Could you set down exactly the lines of the data below, starting at the one that holds "Toyota Financial Services (852, 1297)" and ending at the one that holds "BLOG [menuitem] (1486, 614)", both included, and only those?

START SOURCE MATERIAL

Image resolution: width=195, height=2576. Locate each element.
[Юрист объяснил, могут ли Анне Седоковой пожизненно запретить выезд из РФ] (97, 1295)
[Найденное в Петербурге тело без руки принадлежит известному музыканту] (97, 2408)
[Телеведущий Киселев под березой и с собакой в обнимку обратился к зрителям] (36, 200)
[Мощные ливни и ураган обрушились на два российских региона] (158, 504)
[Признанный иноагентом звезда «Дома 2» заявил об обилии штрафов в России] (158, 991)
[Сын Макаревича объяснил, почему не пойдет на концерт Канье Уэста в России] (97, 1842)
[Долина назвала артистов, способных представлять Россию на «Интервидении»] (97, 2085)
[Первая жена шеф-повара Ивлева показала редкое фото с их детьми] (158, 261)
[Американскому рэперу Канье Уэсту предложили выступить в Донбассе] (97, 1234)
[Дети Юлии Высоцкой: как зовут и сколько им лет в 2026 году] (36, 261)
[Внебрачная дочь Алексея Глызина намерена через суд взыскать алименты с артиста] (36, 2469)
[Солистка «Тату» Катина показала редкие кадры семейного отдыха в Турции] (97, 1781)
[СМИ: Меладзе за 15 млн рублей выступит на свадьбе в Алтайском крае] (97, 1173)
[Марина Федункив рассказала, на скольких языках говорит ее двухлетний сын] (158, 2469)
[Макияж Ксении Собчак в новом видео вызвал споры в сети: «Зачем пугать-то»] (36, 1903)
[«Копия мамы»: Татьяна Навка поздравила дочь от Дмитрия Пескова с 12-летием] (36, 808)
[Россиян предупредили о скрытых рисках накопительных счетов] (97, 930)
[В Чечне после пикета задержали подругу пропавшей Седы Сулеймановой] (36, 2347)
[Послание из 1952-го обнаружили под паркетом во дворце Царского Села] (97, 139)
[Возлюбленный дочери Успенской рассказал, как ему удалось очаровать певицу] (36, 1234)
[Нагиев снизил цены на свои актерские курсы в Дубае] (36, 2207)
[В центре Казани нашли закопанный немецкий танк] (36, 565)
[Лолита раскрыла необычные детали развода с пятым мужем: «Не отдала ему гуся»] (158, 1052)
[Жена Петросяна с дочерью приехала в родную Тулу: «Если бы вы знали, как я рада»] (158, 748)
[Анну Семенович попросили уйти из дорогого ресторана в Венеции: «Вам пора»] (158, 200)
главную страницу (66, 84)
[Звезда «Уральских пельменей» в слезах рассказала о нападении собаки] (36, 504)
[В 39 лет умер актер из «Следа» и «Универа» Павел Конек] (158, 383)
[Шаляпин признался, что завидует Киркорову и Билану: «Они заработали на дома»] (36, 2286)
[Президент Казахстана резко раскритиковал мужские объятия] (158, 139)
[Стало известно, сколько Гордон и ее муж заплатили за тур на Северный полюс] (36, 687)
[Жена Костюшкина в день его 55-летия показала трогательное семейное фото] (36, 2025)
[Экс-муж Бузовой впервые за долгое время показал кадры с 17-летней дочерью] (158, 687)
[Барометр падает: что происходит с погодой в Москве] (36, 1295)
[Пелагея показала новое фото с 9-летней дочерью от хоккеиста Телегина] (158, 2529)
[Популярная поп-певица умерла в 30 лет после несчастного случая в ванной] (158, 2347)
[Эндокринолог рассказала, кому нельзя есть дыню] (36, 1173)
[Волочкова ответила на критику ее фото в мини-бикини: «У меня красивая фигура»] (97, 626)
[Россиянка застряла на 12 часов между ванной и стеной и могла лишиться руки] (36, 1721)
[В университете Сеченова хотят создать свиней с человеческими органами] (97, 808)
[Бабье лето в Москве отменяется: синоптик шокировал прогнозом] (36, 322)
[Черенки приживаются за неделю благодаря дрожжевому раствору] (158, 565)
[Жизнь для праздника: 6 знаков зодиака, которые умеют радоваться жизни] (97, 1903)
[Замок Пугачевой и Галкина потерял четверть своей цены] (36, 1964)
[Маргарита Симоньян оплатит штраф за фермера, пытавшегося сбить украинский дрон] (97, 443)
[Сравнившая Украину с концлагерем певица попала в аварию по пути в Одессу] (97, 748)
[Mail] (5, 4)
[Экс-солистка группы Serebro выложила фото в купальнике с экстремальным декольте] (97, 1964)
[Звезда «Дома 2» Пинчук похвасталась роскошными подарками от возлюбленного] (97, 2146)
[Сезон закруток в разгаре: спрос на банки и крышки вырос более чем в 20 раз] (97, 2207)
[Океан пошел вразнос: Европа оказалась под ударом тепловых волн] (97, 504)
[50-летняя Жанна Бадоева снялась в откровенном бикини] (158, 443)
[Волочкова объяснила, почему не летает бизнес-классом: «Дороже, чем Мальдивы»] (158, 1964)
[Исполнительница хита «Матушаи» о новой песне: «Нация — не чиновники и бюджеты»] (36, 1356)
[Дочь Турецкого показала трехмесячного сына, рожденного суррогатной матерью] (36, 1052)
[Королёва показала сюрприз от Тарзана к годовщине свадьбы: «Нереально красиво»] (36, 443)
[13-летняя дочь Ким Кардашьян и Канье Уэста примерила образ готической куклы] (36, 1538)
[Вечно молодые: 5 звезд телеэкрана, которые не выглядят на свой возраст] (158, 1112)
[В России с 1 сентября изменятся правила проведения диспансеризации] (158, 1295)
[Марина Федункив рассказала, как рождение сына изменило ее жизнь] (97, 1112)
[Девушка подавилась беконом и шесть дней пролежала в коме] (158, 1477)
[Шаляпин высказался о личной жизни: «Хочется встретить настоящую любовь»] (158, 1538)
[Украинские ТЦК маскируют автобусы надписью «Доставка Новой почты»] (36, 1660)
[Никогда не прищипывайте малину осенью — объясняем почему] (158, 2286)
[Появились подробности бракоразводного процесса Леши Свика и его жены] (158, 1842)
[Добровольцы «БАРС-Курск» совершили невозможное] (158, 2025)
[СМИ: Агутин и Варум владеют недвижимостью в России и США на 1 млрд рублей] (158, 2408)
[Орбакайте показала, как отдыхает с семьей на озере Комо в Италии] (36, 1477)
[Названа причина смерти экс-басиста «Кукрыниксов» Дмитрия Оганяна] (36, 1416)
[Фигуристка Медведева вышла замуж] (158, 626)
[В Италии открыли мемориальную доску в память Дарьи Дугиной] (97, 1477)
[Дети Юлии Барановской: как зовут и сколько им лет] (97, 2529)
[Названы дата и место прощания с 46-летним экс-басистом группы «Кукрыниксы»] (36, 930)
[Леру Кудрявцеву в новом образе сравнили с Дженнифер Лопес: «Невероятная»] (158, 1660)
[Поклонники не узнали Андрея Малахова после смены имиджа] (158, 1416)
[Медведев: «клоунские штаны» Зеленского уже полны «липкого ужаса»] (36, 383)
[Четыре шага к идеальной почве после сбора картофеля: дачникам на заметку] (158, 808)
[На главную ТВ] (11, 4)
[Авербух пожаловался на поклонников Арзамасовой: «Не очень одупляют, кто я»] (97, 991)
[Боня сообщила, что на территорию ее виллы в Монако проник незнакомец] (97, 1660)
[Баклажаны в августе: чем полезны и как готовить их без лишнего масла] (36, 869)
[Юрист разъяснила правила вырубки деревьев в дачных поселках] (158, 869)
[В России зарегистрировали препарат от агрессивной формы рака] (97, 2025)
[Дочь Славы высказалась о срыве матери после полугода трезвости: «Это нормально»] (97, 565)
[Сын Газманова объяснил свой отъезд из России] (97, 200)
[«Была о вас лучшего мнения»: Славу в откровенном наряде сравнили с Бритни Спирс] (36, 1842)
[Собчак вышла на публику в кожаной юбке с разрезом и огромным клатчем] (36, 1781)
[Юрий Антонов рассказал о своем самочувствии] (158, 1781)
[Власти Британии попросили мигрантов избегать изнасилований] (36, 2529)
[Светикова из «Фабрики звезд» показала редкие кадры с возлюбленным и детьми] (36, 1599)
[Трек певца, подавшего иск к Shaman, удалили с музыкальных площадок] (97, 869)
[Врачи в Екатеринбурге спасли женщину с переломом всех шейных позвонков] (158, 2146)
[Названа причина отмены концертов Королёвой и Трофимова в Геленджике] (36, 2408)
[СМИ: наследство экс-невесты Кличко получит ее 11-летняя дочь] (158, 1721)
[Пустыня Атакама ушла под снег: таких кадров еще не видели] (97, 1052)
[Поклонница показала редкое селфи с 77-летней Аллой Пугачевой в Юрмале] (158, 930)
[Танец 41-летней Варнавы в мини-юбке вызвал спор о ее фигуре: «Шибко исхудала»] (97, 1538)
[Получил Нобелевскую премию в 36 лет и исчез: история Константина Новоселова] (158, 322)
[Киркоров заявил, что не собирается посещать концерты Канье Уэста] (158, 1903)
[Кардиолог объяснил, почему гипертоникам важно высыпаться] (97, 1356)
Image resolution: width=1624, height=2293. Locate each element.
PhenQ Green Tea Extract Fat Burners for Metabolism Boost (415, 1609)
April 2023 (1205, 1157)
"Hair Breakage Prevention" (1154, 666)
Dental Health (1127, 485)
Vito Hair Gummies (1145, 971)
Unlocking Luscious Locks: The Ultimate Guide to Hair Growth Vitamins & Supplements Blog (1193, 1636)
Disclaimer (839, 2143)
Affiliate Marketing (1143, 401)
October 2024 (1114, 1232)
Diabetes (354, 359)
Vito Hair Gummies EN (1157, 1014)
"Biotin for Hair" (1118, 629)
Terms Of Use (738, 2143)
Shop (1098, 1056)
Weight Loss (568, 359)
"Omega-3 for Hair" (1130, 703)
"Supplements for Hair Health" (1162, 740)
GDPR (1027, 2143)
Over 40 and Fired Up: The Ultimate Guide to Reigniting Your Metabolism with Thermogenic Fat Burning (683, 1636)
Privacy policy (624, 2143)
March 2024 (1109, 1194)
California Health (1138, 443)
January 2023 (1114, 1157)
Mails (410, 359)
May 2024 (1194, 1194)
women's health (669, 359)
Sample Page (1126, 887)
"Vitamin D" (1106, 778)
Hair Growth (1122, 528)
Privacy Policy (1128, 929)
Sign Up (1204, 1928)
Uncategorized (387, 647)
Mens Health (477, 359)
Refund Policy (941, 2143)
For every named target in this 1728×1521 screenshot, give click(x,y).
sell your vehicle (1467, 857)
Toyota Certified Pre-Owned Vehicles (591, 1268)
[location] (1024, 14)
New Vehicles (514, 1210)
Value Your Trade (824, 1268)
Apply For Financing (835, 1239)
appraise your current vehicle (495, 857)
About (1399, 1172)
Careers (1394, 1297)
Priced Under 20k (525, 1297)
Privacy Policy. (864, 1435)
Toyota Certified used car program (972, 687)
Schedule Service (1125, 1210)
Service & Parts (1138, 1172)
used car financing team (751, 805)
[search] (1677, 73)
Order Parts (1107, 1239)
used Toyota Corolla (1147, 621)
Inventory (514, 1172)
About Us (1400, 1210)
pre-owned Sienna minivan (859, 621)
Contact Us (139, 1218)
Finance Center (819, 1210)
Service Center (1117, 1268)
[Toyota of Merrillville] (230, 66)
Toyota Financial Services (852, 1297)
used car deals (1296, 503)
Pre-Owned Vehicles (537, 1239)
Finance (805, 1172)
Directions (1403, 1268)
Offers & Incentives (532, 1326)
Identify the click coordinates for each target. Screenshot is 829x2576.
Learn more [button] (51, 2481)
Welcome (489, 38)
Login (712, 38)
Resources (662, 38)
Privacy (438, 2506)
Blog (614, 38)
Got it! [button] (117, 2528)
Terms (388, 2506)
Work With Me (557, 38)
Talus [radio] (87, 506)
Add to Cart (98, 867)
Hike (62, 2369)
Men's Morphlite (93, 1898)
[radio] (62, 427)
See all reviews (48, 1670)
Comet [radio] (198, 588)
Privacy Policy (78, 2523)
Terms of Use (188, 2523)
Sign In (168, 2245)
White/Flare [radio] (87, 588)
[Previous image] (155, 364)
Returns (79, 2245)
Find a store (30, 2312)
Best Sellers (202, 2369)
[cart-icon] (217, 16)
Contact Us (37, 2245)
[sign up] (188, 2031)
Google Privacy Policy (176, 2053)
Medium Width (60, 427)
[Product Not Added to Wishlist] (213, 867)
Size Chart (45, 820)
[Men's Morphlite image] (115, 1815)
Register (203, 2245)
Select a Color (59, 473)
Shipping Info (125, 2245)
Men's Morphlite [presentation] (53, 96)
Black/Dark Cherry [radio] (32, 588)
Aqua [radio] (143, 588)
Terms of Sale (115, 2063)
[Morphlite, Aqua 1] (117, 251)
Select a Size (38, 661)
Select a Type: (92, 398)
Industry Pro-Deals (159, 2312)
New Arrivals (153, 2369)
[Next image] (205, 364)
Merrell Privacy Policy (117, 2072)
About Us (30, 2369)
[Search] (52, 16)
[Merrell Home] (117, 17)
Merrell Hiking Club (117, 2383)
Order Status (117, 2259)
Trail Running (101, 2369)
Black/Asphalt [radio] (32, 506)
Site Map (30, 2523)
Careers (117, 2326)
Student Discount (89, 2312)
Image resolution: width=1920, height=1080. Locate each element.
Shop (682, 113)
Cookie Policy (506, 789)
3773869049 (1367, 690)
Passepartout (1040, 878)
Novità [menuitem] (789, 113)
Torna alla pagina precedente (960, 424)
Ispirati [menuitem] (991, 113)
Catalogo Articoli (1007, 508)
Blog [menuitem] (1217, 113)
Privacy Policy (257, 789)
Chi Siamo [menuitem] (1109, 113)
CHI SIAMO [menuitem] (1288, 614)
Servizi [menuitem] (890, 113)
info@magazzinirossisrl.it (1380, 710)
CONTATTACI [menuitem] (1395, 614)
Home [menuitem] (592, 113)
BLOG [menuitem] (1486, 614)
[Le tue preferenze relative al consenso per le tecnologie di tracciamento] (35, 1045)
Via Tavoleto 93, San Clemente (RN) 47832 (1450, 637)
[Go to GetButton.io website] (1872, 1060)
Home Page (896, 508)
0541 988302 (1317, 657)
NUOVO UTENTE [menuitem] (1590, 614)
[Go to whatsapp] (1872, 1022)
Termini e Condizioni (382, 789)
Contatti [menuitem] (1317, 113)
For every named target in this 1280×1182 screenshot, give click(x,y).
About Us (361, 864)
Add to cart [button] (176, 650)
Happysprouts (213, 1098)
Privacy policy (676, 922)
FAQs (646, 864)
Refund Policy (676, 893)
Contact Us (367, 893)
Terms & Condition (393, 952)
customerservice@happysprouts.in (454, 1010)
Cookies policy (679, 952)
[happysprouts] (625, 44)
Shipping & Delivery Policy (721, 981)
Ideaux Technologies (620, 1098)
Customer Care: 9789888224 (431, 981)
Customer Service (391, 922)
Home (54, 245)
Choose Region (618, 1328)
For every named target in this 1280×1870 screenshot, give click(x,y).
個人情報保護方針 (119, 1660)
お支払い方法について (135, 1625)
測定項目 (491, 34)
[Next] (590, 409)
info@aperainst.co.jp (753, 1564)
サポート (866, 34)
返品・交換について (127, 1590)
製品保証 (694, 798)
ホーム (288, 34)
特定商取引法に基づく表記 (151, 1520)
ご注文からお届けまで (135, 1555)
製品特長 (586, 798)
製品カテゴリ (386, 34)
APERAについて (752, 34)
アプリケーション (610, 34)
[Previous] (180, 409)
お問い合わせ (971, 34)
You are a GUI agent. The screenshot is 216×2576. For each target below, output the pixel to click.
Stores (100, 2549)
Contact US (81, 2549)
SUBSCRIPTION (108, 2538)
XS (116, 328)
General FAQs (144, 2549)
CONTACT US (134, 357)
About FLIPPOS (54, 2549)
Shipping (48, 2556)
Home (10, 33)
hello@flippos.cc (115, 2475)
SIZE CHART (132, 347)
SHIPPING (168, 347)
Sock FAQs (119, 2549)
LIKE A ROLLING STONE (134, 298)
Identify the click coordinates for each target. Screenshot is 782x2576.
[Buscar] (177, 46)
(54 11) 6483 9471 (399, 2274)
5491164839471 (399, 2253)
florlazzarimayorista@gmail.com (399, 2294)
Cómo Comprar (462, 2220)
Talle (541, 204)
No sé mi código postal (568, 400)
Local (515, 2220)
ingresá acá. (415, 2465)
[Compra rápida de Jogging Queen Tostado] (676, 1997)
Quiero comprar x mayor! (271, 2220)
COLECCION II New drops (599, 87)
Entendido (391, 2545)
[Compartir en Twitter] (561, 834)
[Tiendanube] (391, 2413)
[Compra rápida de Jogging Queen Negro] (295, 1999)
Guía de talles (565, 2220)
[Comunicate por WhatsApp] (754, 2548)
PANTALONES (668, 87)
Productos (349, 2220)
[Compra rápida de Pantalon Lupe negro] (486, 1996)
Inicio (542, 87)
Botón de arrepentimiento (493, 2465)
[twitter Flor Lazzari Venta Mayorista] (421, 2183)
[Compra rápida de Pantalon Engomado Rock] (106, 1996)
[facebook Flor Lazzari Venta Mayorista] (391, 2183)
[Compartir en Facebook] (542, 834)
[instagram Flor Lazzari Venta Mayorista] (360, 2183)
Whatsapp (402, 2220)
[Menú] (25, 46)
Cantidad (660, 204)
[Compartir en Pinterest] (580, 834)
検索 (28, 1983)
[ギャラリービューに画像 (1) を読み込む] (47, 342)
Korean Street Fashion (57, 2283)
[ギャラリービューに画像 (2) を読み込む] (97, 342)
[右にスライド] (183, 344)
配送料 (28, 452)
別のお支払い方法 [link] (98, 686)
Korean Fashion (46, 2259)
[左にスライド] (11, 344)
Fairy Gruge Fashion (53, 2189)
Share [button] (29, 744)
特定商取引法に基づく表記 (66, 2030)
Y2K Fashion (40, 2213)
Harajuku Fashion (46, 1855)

END SOURCE MATERIAL

FINISHED EXERCISE »
Toyota Financial Services (852, 1297)
used car deals (1296, 503)
Pre-Owned Vehicles (537, 1239)
Finance (805, 1172)
Directions (1403, 1268)
Offers & Incentives (532, 1326)
Identify the click coordinates for each target. Screenshot is 829x2576.
Learn more [button] (51, 2481)
Welcome (489, 38)
Login (712, 38)
Resources (662, 38)
Privacy (438, 2506)
Blog (614, 38)
Got it! [button] (117, 2528)
Terms (388, 2506)
Work With Me (557, 38)
Talus [radio] (87, 506)
Add to Cart (98, 867)
Hike (62, 2369)
Men's Morphlite (93, 1898)
[radio] (62, 427)
See all reviews (48, 1670)
Comet [radio] (198, 588)
Privacy Policy (78, 2523)
Terms of Use (188, 2523)
Sign In (168, 2245)
White/Flare [radio] (87, 588)
[Previous image] (155, 364)
Returns (79, 2245)
Find a store (30, 2312)
Best Sellers (202, 2369)
[cart-icon] (217, 16)
Contact Us (37, 2245)
[sign up] (188, 2031)
Google Privacy Policy (176, 2053)
Medium Width (60, 427)
[Product Not Added to Wishlist] (213, 867)
Size Chart (45, 820)
[Men's Morphlite image] (115, 1815)
Register (203, 2245)
Select a Color (59, 473)
Shipping Info (125, 2245)
Men's Morphlite [presentation] (53, 96)
Black/Dark Cherry [radio] (32, 588)
Aqua [radio] (143, 588)
Terms of Sale (115, 2063)
[Morphlite, Aqua 1] (117, 251)
Select a Size (38, 661)
Select a Type: (92, 398)
Industry Pro-Deals (159, 2312)
New Arrivals (153, 2369)
[Next image] (205, 364)
Merrell Privacy Policy (117, 2072)
About Us (30, 2369)
[Search] (52, 16)
[Merrell Home] (117, 17)
Merrell Hiking Club (117, 2383)
Order Status (117, 2259)
Trail Running (101, 2369)
Black/Asphalt [radio] (32, 506)
Site Map (30, 2523)
Careers (117, 2326)
Student Discount (89, 2312)
Image resolution: width=1920, height=1080. Locate each element.
Shop (682, 113)
Cookie Policy (506, 789)
3773869049 (1367, 690)
Passepartout (1040, 878)
Novità [menuitem] (789, 113)
Torna alla pagina precedente (960, 424)
Ispirati [menuitem] (991, 113)
Catalogo Articoli (1007, 508)
Blog [menuitem] (1217, 113)
Privacy Policy (257, 789)
Chi Siamo [menuitem] (1109, 113)
CHI SIAMO [menuitem] (1288, 614)
Servizi [menuitem] (890, 113)
info@magazzinirossisrl.it (1380, 710)
CONTATTACI [menuitem] (1395, 614)
Home [menuitem] (592, 113)
BLOG [menuitem] (1486, 614)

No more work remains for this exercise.